14 Years of Failed 401(k) Testing…This is no April Fool’s Joke
We once took over a retirement plan from another Third Party Administrator. The business sponsoring the plan was a small family owned business with several family members working in the business and few rank and file employees. During the transfer process, we assessed the plan design and encouraged this client to switch to a Safe Harbor 401(k) Plan. By doing so, they could bypass ADP/ACP testing, because we knew that their plan would potentially fail testing causing the owners to have to take refunds of their salary deferrals. However, in spite of our advice, the client thought the Safe Harbor plan would be too expensive, because it required a slightly higher employer matching contribution than the matching contribution they were already providing. What happened next would later change their minds…
Our client’s plan had been in existence for 15 years, and they thought all was well and they were in full compliance. It wasn’t long after taking over their plan that we performed the annual ADP/ACP testing and their plan failed the tests as expected. When a 401(k) plan fails these tests, the highly compensated employees must either be refunded a portion of the deferrals they made to the plan and/or the employer must make an additional contribution to eligible employees’ accounts. We also ran Top Heavy Testing which is required by the regulations to be run each year. The plan failed that test as well, and they failed it significantly. When a plan fails Top Heavy Testing, the employer must make a minimum contribution to all eligible employees employed on the last day of the plan year (even those who do not make salary deferrals) equal to 3% of their gross annual compensation. When you consider this plan had 40 eligible employees at the time, 3% of compensation is a substantial amount of money! In fact, for one year alone, it exceeded $21,000 in addition to what they had already contributed as a matching contribution. A Safe Harbor plan would have allowed this employer to forego this minimum contribution as well.
After the client failed the Top Heavy Test, we referred to the client’s former TPA to collect the Top Heavy Test history for the previous years. Unfortunately, the former TPA had never performed a Top Heavy Test in any of the previous years. Because of this, we had to go back and test every year the plan had been in existence. What we found was astounding. Our client had failed Top Heavy Testing for 14 of the 15 years. This meant that our client would have to make a 3% Top Heavy Minimum Contribution to all eligible employees for every year they failed testing. Yes, that means our client owed money to eligible employees for all 14 years they were out of compliance, and they would have to submit an application to the IRS under their Voluntary Compliance Program.
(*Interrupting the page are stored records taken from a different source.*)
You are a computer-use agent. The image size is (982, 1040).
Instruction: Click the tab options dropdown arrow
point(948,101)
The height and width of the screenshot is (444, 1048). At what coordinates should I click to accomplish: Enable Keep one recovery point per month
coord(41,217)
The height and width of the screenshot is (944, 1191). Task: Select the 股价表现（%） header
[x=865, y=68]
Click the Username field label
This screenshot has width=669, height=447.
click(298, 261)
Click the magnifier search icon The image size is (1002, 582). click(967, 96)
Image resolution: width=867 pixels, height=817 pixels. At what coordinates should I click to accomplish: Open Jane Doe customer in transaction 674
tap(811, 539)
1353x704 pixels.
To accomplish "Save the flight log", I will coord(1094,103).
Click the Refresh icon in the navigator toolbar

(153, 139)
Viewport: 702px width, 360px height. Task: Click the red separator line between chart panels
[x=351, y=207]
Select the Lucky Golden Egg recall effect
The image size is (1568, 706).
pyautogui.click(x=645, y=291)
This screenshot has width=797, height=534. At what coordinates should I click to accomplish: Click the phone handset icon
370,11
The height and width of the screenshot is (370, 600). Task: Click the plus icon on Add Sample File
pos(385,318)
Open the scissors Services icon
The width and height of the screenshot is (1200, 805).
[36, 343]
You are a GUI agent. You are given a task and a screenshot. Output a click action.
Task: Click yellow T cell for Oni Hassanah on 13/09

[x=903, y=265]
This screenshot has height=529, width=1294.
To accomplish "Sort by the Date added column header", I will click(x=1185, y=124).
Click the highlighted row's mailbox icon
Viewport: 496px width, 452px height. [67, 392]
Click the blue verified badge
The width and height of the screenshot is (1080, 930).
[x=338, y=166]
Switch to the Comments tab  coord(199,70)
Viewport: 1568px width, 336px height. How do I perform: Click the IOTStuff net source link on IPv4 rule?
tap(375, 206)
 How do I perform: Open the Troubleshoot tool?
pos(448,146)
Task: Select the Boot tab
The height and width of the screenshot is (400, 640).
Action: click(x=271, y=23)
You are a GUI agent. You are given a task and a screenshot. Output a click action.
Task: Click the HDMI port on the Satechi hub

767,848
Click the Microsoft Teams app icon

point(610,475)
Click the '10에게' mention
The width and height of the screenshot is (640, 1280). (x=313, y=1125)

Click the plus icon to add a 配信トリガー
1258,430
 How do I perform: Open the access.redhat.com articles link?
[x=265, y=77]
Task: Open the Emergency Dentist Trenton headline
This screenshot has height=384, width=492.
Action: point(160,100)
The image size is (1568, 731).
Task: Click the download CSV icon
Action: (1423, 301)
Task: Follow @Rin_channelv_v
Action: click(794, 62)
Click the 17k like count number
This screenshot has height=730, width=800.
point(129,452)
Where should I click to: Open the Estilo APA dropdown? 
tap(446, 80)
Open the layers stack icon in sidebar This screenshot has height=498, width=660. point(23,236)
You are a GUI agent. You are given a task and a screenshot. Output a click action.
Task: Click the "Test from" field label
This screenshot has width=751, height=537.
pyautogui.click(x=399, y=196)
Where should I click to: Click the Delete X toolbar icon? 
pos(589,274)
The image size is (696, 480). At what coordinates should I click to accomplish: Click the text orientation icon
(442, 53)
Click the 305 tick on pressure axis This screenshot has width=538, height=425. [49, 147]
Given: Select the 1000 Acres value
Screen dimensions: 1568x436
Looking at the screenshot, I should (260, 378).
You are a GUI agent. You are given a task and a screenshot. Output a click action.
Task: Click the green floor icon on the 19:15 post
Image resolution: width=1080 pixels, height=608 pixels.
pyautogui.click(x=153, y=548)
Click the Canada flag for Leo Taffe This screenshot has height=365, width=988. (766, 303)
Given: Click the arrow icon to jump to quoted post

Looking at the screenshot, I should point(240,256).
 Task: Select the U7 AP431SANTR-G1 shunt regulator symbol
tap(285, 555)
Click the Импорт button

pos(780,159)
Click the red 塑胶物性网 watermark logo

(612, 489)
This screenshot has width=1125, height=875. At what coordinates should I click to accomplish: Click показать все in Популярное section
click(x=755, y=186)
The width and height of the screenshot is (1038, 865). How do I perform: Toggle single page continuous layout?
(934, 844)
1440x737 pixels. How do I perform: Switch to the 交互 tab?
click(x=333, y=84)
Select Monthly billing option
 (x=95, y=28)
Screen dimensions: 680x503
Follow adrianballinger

Obviously this is a drastic example, but we find that compliance issues like this are not that uncommon. Switching to a Safe Harbor plan design could have saved this client a substantial amount of money. Fortunately, we were able to find and correct this mistake for our client before it was discovered by the IRS or DOL on audit.
If you have questions about the compliance of your 401(k) plan, you should seek the advice of a qualified professional.